* **Set exercise**
Pick out each line in the rows below that contains the word "screenshot" and copy those lines.

* **Records supplied**

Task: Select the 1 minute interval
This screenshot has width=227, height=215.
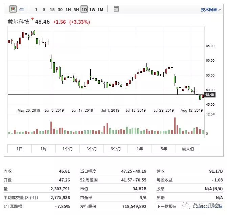Action: tap(36, 9)
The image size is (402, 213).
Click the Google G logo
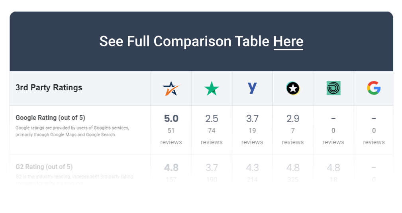pos(374,88)
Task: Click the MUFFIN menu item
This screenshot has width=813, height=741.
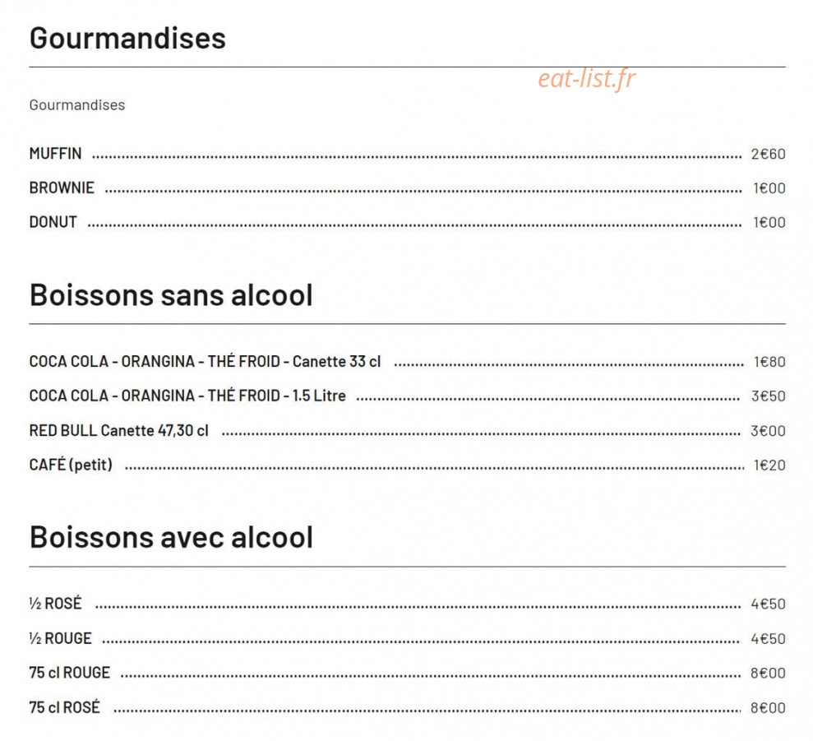Action: coord(55,154)
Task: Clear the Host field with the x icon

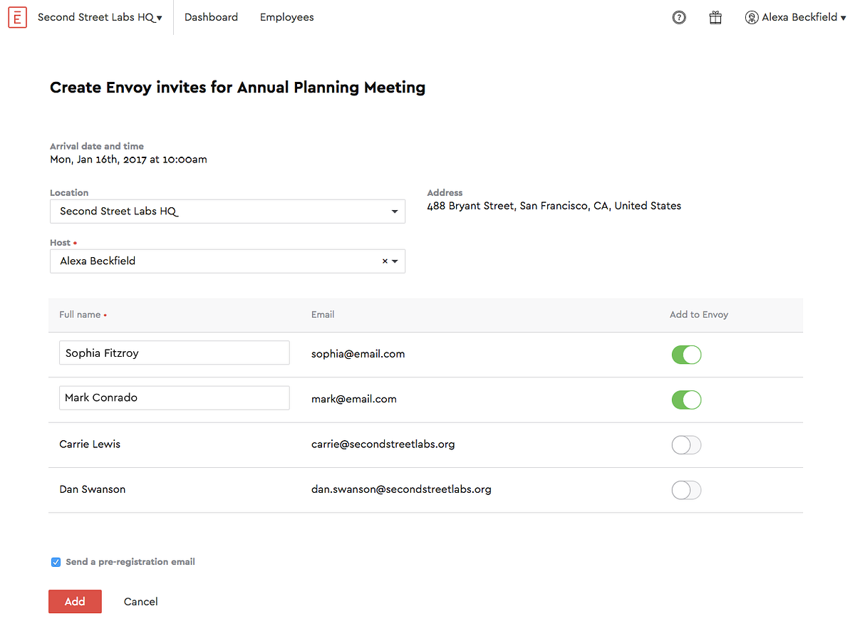Action: 385,261
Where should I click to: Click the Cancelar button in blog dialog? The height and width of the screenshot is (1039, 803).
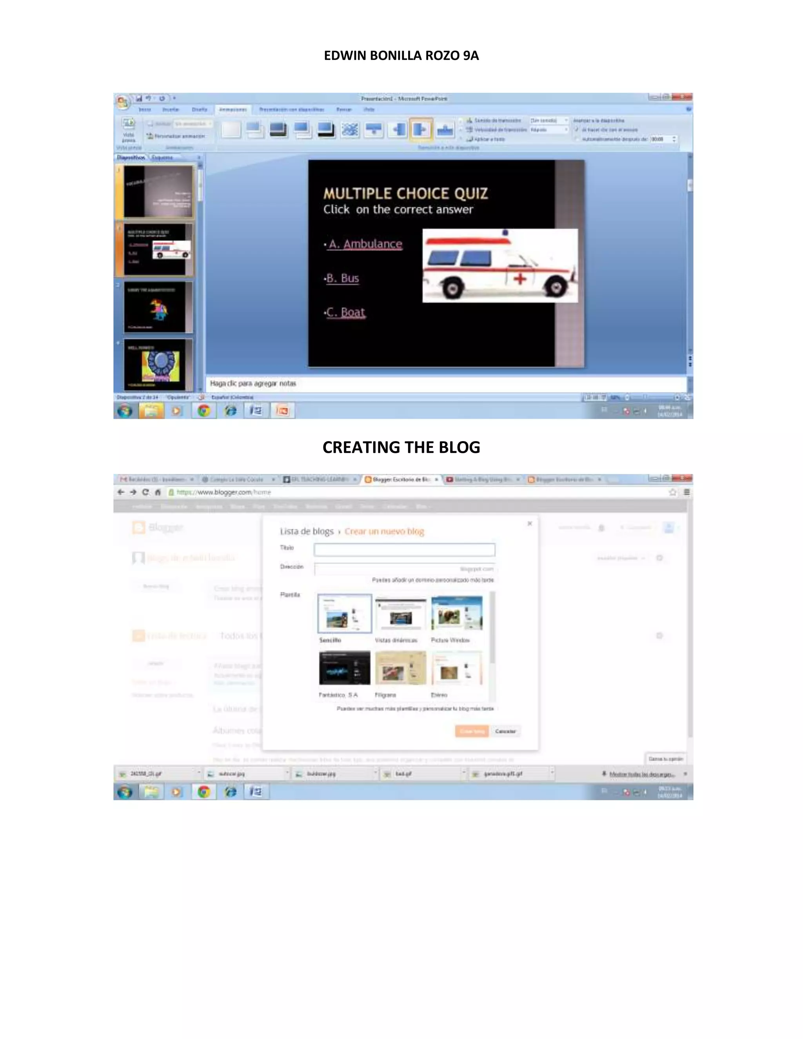click(505, 731)
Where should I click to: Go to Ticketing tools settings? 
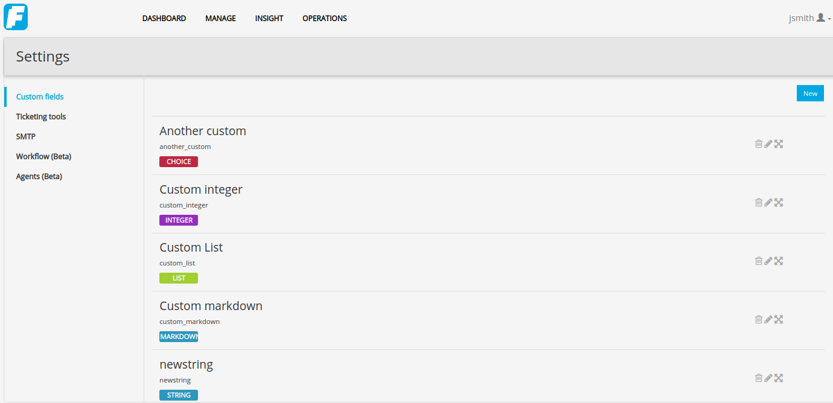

* **Expected answer**
This screenshot has width=227, height=215.
This screenshot has width=813, height=741.
Where should I click to: Click the Cancelar button in blog dialog? The height and width of the screenshot is (1039, 803).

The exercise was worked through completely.